I made 4 segmented trees , 2 for commands(lazy and parent) and 2 for the array(lazy and parent). Now i processed the commands in reverse, and got the number of times the current query has to be executed from the command segment tree. If it was of type 1, i updated the array segment tree otherwise updated the query segment tree by that amount as said by meooow.
Here is my code. Someone help me in clearing the third subtask in python. I submitted the same code in c++ and got AC in one go.
The reason you get TLE is the inherent slow nature of Python. However since you are following my solution, I can explain how my implementation is faster than yours.
I am using an iterative segment tree instead of a recursive one. I have provided a couple of relevant links under your other question.
I am not using lazy propagation. You could say I am using the lazy, but not the propagation. How does this work? We break up the range update into pieces and store them at the relevant nodes just like in lazy propagation. However there is no need to propagate them here. Instead, while querying on a point we can gather all pending updates on it on the path from the leaf to the root. Note that this trick works for only specific types of updates, so this is NOT a substitute for lazy propagation in general.
Feel free to ask if something is not clear!
UPDATE: About the segment tree usage-
Take a look at the picture below. Consider that as the sum segment tree. I have noted below each node what range it covers. At first all values are 0, so consider the empty cells as 0.

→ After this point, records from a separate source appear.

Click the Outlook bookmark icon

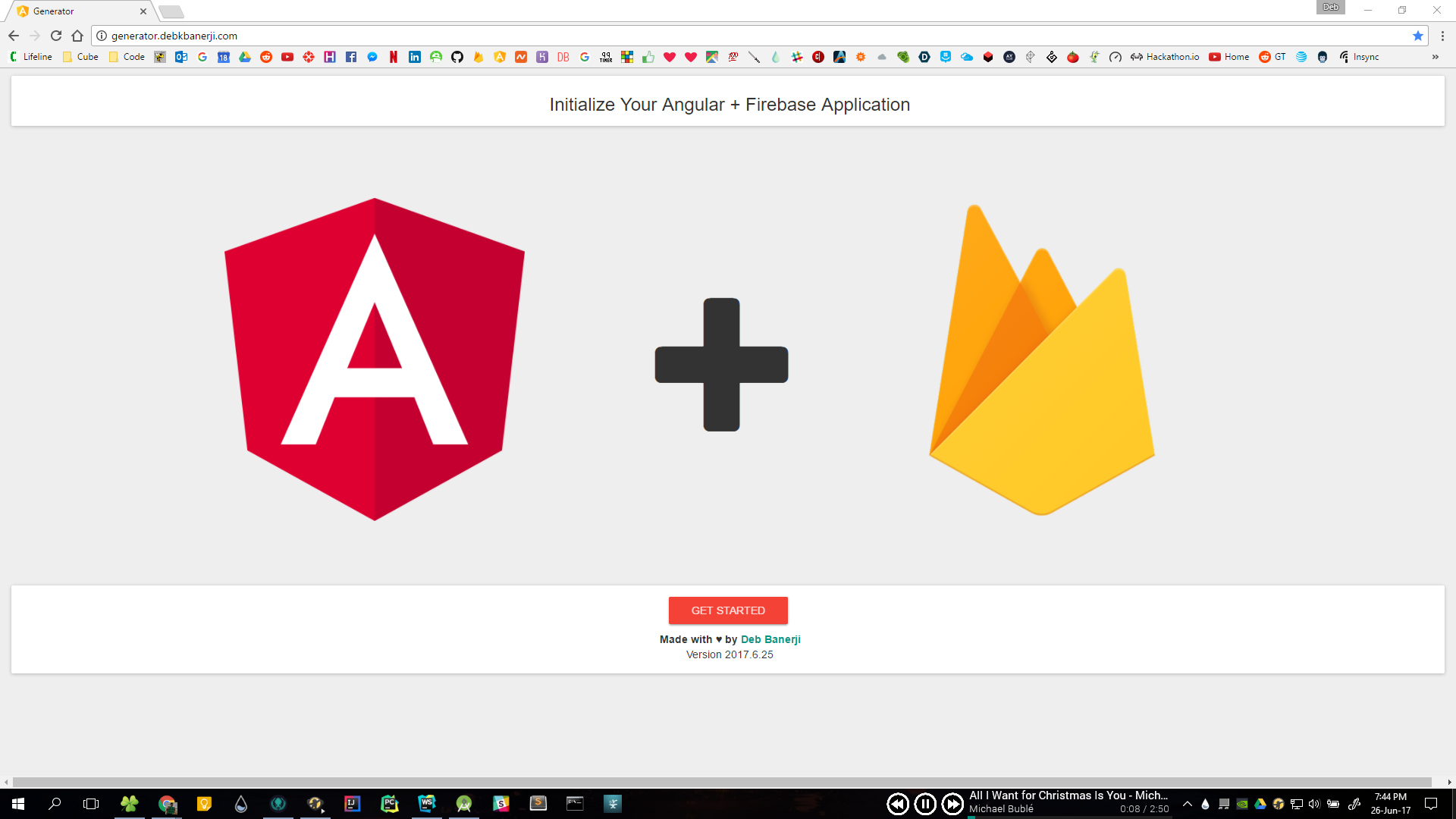coord(181,57)
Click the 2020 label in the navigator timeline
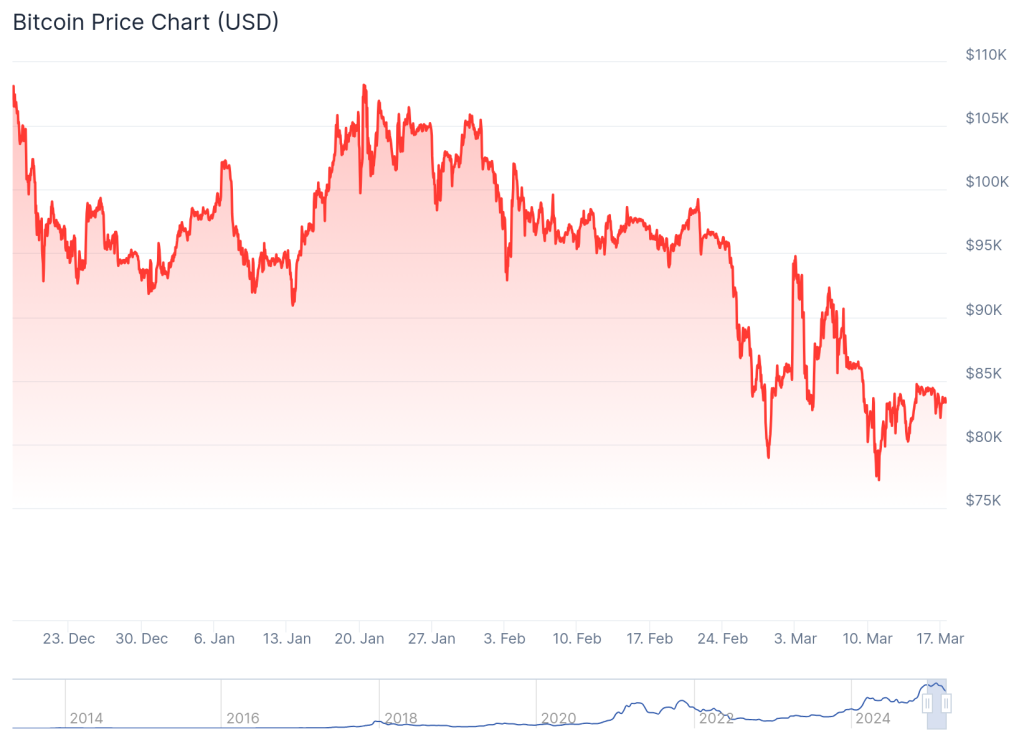The width and height of the screenshot is (1024, 747). click(558, 718)
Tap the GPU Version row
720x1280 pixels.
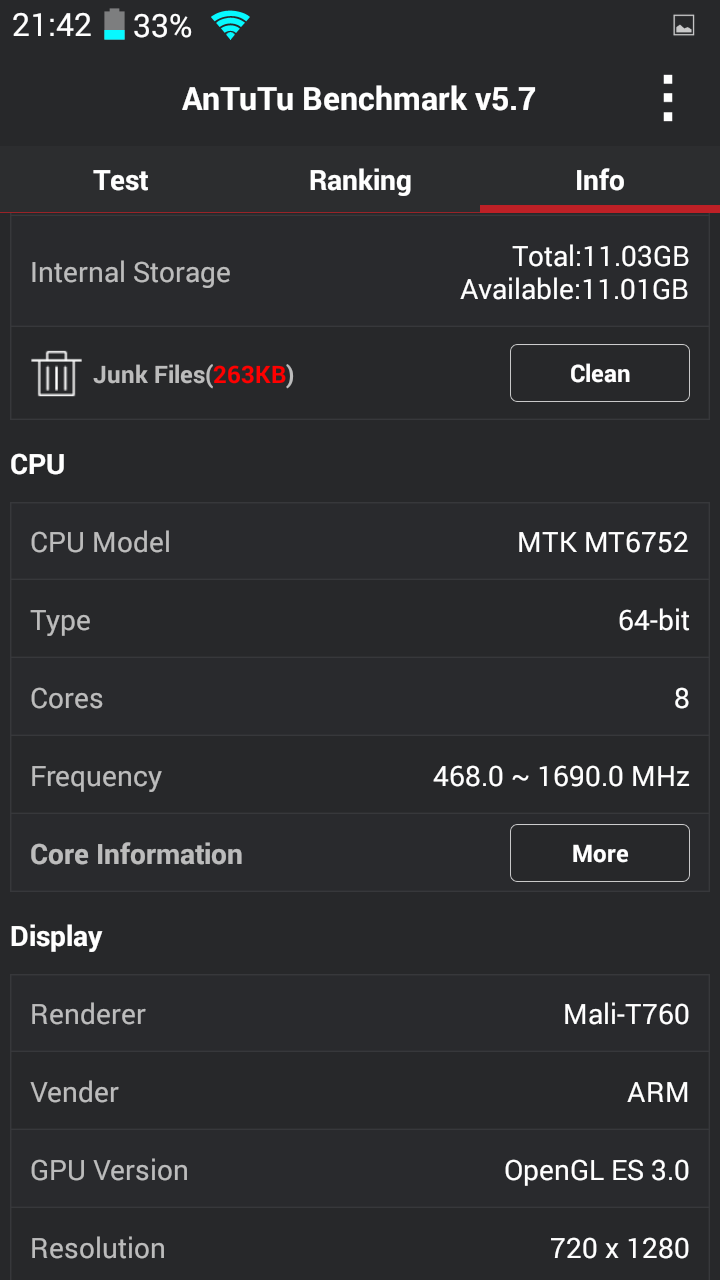pyautogui.click(x=360, y=1170)
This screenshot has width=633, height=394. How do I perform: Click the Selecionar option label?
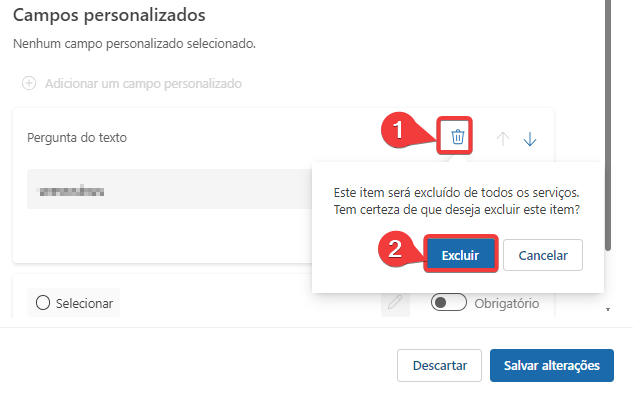84,303
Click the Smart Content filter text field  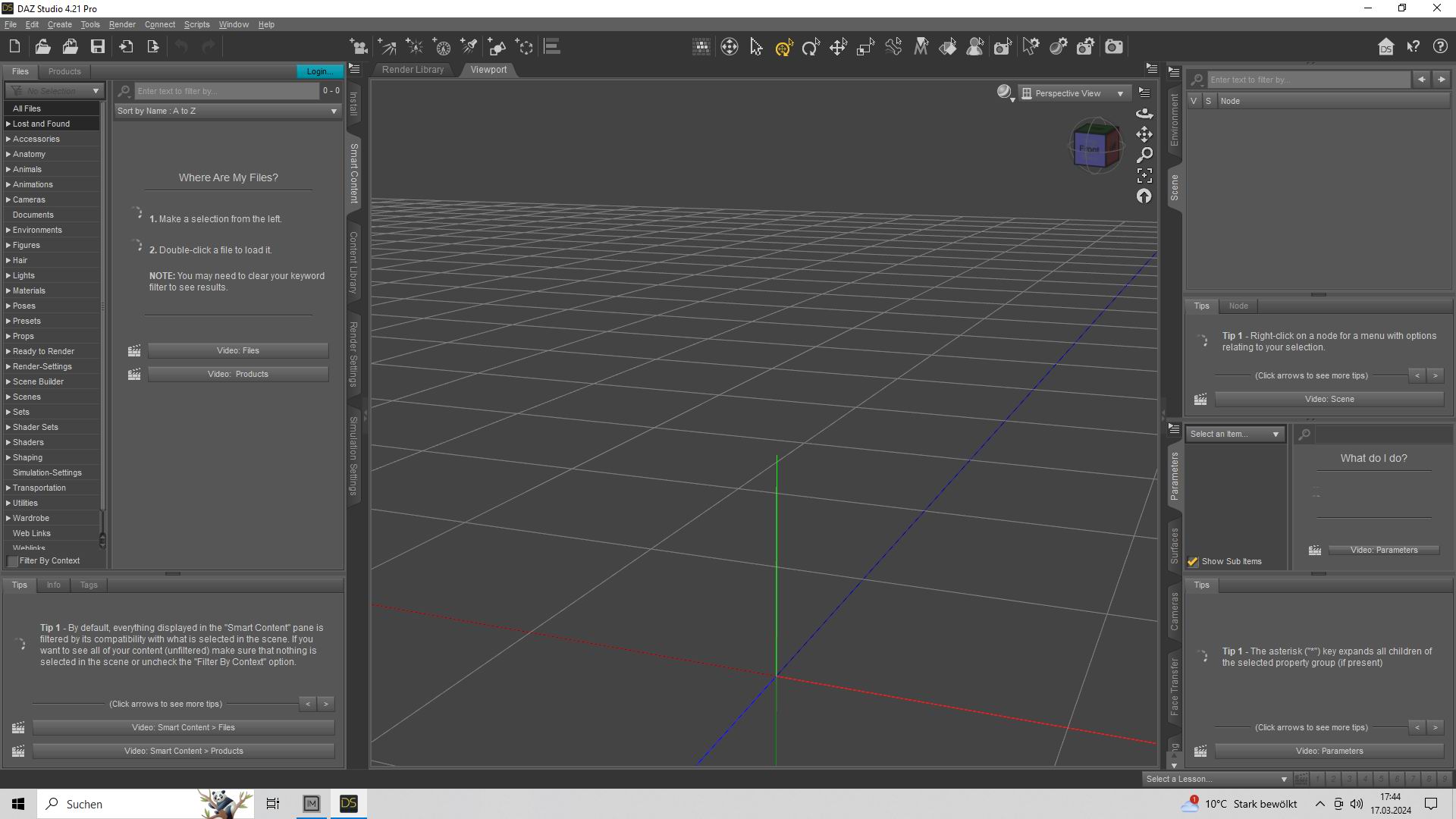point(226,91)
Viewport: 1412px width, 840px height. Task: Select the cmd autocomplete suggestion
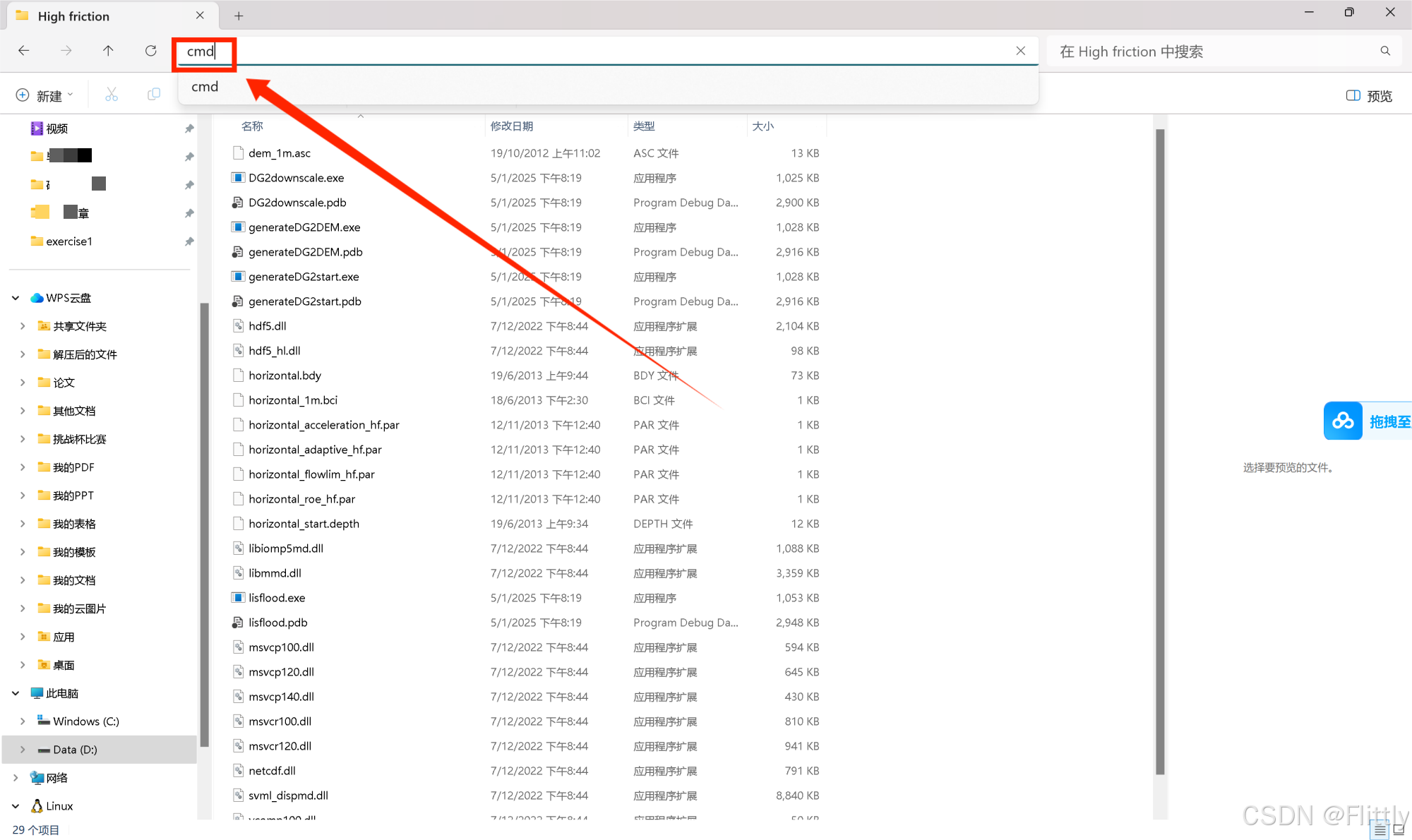(x=205, y=87)
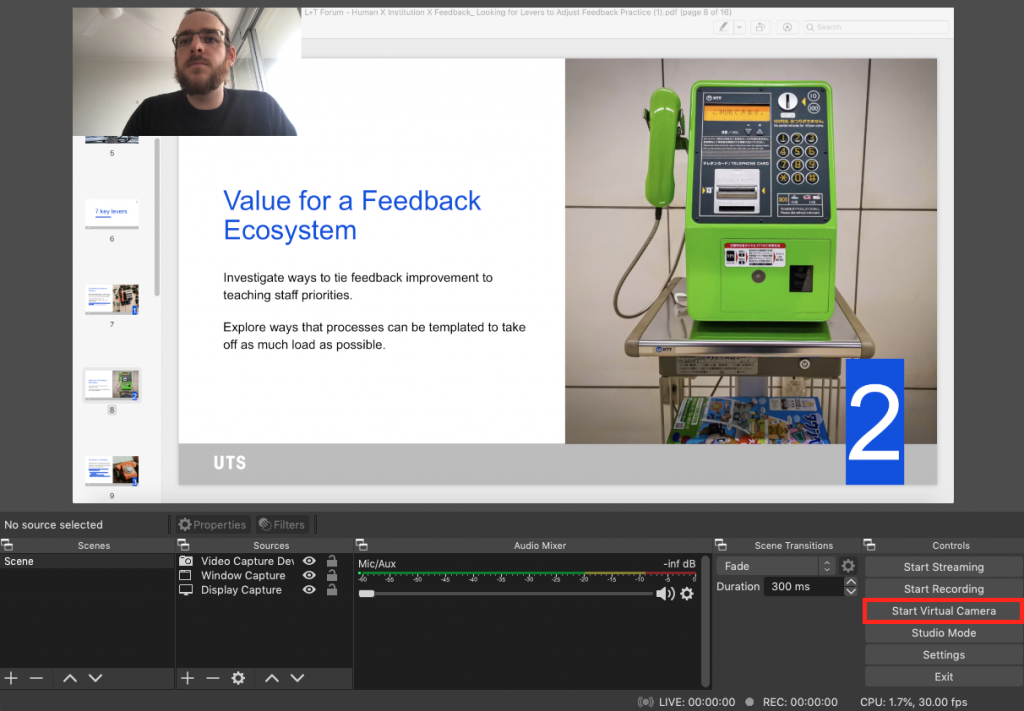Click the Mic/Aux volume slider handle

coord(367,594)
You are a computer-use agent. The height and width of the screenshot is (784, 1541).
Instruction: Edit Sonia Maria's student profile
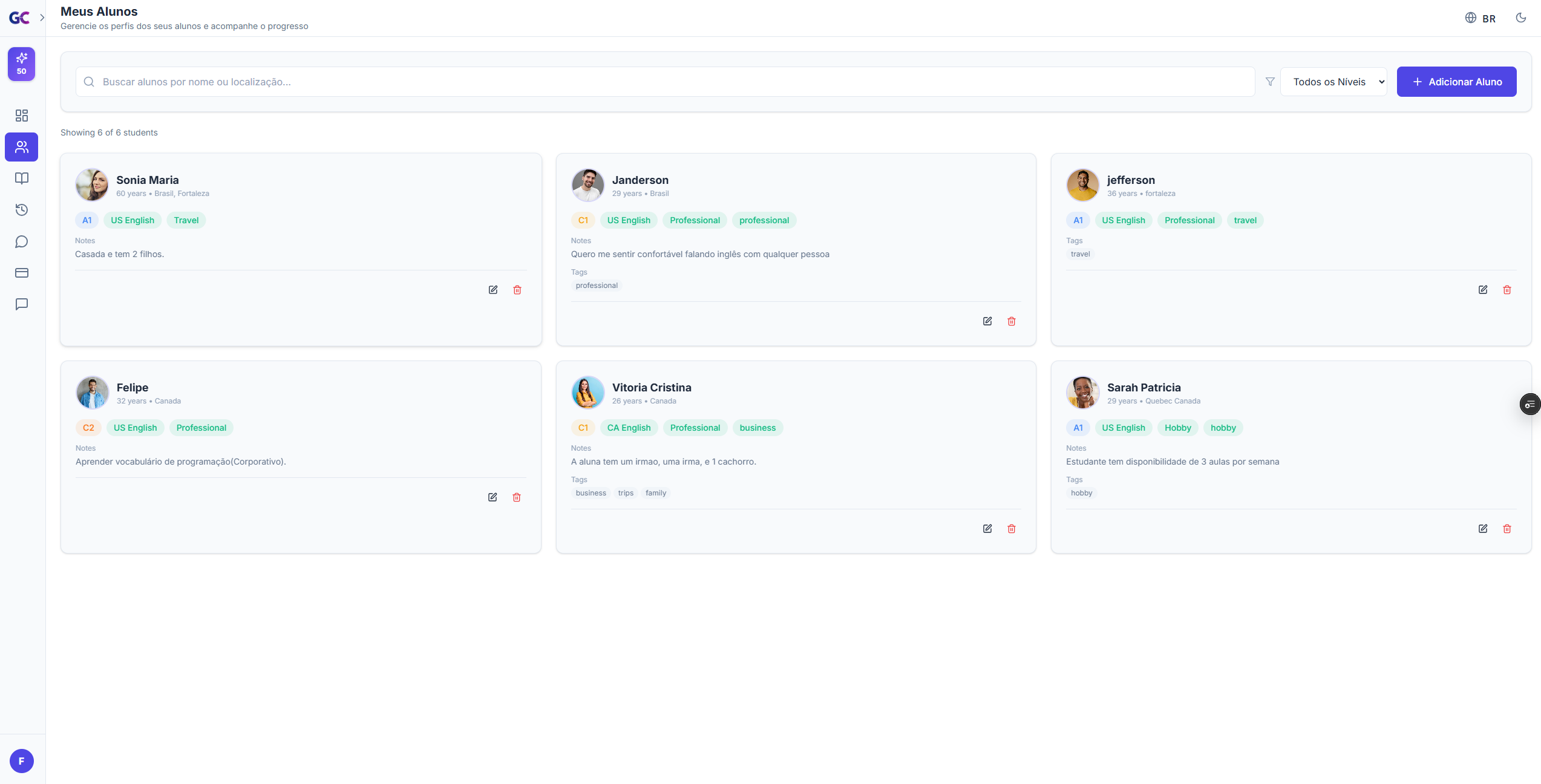pos(493,290)
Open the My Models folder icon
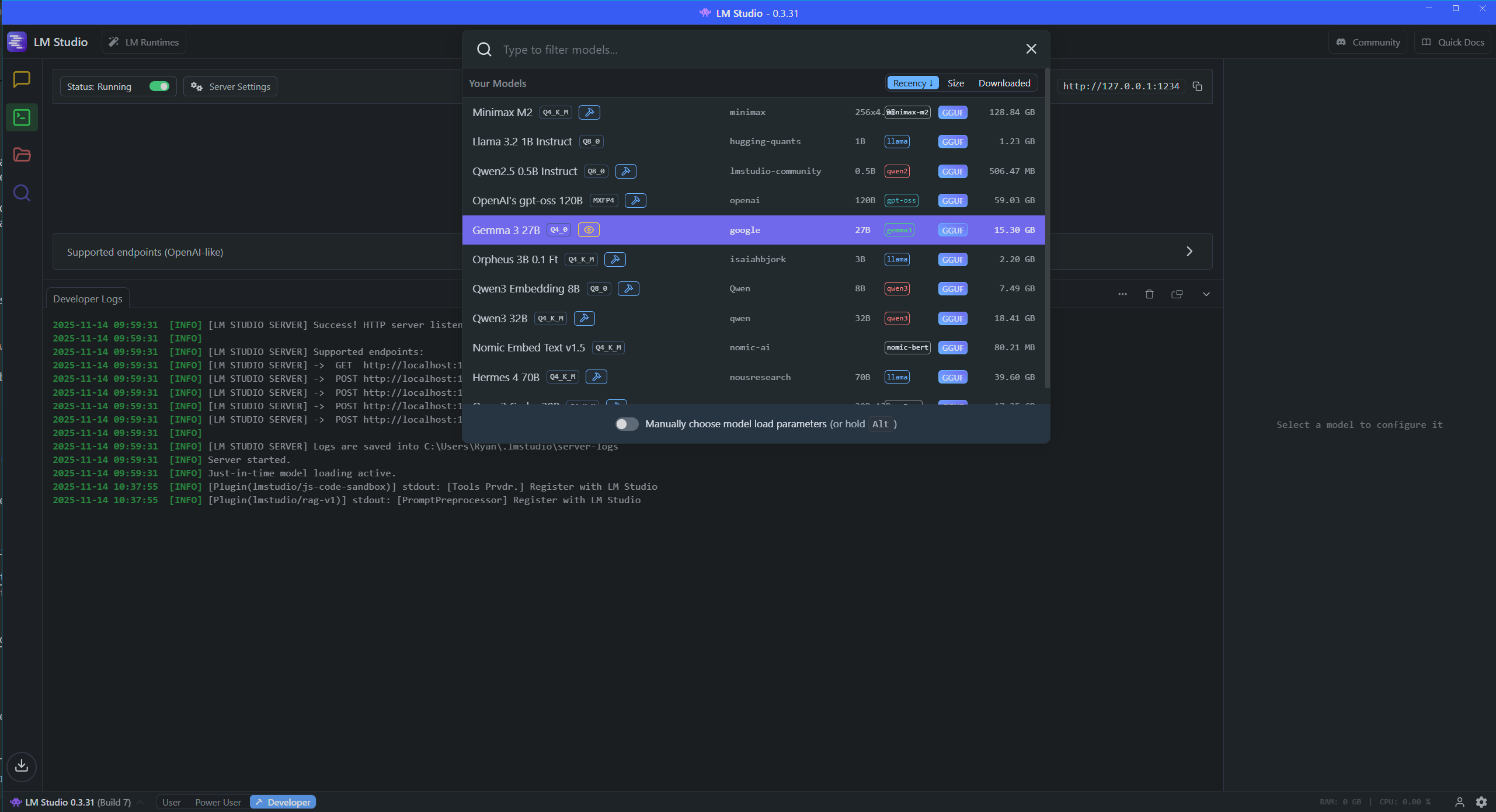Viewport: 1496px width, 812px height. pos(22,155)
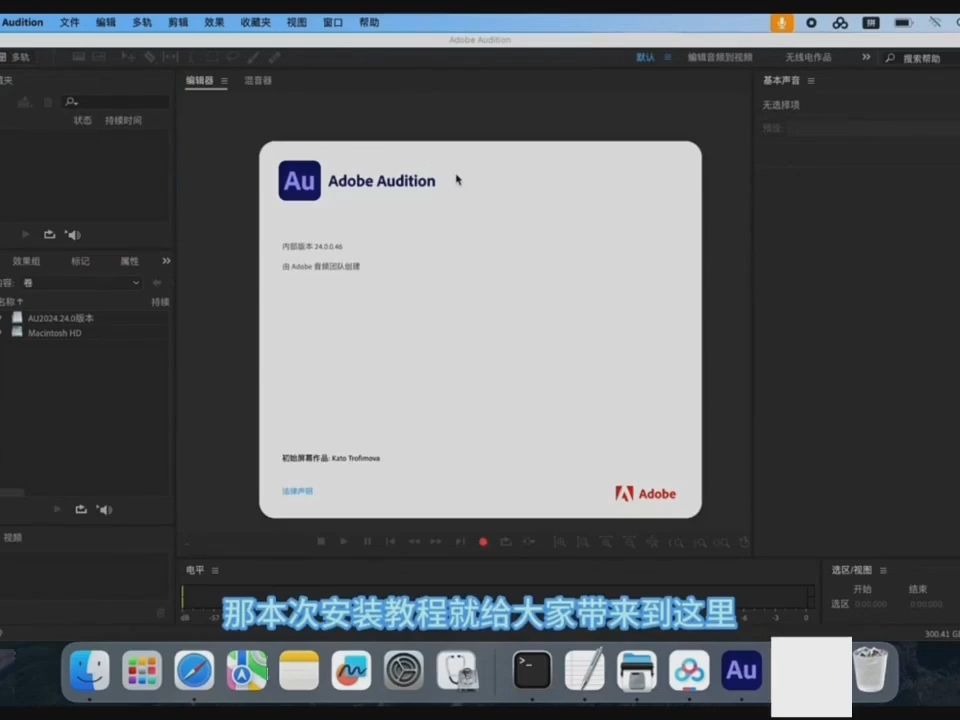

The first update is on [1…7] of value 5. Just like in lazy propagation, the range [0…7] is distributed over the segment tree and the value 5 stored on the correct nodes.
The next update is on [2…5] of value 3. Once again the correct nodes are found, and 3 is added to the currently stored values in those nodes.
Now suppose you want to query on any index, say 5. For the query, just travel the path from the root to the index and add up all the values you find. For index 5, the query result is 5+3 = 8, which is correct. Try the same for the other indices to check for yourself. It’s quite easy to see how it works, and it is definitely simpler than implementing lazy propagation
1.Thanks for those links. Really helpful.
2.Could you explain it with a relevant example. I couldn’t spot what you tried explaining me. what are those specific updates?
i usually code in python and i see you too are also a big fan of that…but sometimes its slow nature as you said costs me…and am not to much familiar with STL(c++). So how do you deal with that? Would you recommend me to stick with python or learn alternatives?
To explain the updates it will be helpful to use a few illustrations, I’ll get to it later today. Regarding sticking to Python vs learning C++, it depends on where you’ll be doing the programming, but generally speaking it’s good to know C++. Beyond the 6-7th problem in a long challenge Python can become unreliable. However @phben often solves almost all problems using PyPy, so there’s that too.
Yeah illustrations would be very helpful. BTW how do you decide after seeing the question to code on python or c++? I mean you could do in both, but how do you prioritize?
I generally choose it by difficulty… for the first few problems I use Python because it’s easier but for the harder ones performance becomes a concern so I switch to C++/Java.